Innovation, growth and public services
September 16, 2013
Innovation is a competitive necessity for business and for government. Along with skills and infrastructure, innovation is fundamental to achieving good growth. Indeed, PwC’s recently released research on global innovation reveals that, over the last three years, leading innovators have grown at an impressive rate which is 16% higher than the least innovative.
So how can government play its part in creating an innovation ecosystem that supports the stepping stones to growth? Particularly in the light of perhaps the most striking finding for government from the research that just under half of the 1,757 companies interviewed internationally take advantage of any form of government funding for innovation (48%) or tax incentives (45%).
This picture does vary across the globe, with more companies taking advantage of government support in France, The Netherlands, the Nordic countries and China and fewer in Russia, Saudi Arabia and the UAE. But it raises the question of whether governments’ funds are being directed to best effect.

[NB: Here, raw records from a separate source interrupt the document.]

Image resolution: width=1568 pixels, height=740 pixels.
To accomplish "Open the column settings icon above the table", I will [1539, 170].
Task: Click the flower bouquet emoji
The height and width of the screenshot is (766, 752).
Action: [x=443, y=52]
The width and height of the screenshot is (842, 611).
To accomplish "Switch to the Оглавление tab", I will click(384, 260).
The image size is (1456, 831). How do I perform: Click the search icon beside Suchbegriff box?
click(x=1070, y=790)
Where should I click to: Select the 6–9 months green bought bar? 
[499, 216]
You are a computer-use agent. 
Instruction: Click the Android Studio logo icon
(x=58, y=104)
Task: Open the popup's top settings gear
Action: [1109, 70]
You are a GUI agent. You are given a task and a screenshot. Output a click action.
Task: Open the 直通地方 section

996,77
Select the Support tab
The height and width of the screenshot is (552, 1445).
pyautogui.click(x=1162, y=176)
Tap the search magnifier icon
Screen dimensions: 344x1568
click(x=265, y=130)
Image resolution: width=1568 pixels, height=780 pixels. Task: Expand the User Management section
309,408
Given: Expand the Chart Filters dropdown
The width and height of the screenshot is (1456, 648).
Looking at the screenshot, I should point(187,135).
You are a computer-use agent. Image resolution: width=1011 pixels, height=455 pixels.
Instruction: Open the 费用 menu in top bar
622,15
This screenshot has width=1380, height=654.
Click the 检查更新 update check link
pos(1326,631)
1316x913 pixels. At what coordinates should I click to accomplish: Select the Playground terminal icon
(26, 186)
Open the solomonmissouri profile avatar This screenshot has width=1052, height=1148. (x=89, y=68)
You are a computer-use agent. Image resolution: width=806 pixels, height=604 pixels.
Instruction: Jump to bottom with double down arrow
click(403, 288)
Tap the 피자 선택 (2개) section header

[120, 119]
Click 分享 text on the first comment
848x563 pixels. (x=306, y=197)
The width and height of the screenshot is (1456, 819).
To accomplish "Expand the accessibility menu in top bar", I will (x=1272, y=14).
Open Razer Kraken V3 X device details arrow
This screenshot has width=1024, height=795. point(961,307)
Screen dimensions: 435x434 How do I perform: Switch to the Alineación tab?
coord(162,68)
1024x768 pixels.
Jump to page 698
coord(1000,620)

Strategically, the future public body therefore needs to consider its role in local and national innovation strategies, based on areas of competitive advantage. One approach – smart specialisation – involves formulating an economic transformation agenda which builds on, and innovatively combines, existing strengths in new ways. This means identifying a place’s competitive advantages and mobilising regional stakeholders and resources around an inspirational vision for the future.
We are also seeing the rise of public entrepreneurs – individuals and organisations within the public sector which create new ventures and ultimately increase local, regional and national
innovation absorption capacity. Their efforts are in turn championed by political entrepreneurs, who are key in channelling political will and vision to support innovative strategies.
But innovation is equally important for the public sector. Tomorrow’s leading public body needs to be capable of incubating ideas and delivery models itself and accelerating their impact (scaling up via rapid prototyping).
Operationally, this means having the right (new) service delivery models for the right results, with an eye on measurable outcomes and real impact. Especially today, with money becoming ever tighter, it is about reconfiguring existing models or developing new ones to do more with less and increase productivity. We will return to this theme as we delve into the detail of our survey results.